Please note: Courses marked with "[PR]" in the "Cat. No./Title" column have prerequisites or permission requirements that must be met before enrolling; for details, see course description by clicking on the course title.
The fee for on-campus classes is based on a student’s matriculation and residency status. Please select the fee which applies to you when registering. For more information, please see Spring 2016 fees.
Description for ANTH211: An introduction to the study of man’’s biological origins with emphasis on the fossil record, primate analogues of human behavior, and the variety and diversity of modern man including the adaptive significance of this variability.
Description for BIOL101: The uniqueness of life within the physical universe. The matter and energy of life, the genetic code, molecular biology, and the origin and evolution of life. An overview for students in the humanities and social sciences of those features which distinguish living organisms from non-living things. No background in the natural sciences is required.
Description for BIOL108: Introduction to the elements of nutrition with emphasis on nutrition for humans; examination of food stuffs and nutritional quality, physiology of food utilization, food quality regulations, and the global ecology of food production. No background in the natural sciences is required.

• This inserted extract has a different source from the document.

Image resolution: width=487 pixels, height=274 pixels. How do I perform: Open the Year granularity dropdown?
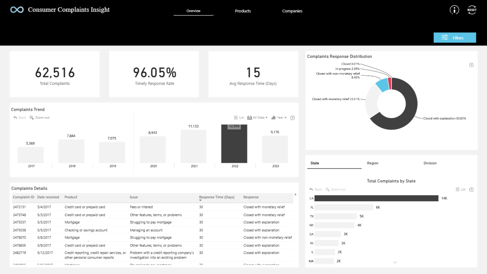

Description for BIOL112: An integrated course stressing the principles of biology. Life processes are examined primarily at the organismal and population levels. Intended for students majoring in biology or for non-majors who wish to take advanced biology courses.
Description for CAPS111: This course is an introduction to the field of biomimicry. "Biomimicry" (from Bios, meaning life, and mimesis, meaning to imitate) is a new discipline that studies nature’s best ideas and then imitates these designs and processes to solve human problems. Biomimicry asks the question: What would nature do? The goal is to create sustainable products, processes, and policies by learning from and "listening to" nature, to the wisdom held in biological and ecological systems that has been evolving and accumulating over the past 3.8 billion years. Natural systems and organisms provide stunning examples of effective communication, resource production and storage, and energy efficient design. Animals, plants and microbes are consummate engineers; they have found what works, what is appropriate, and most importantly, what is sustainable. Biomimicry might help create a solar cell that is inspired by a leaf with chloroplast and chlorophyll, a passive cooling system for buildings inspired by a termite mound, or find new strategies for restoring degraded ecosystems. People are nature, too. Human cultures with long term residency in particular ecosystems hold crucial knowledge for living sustainably in place.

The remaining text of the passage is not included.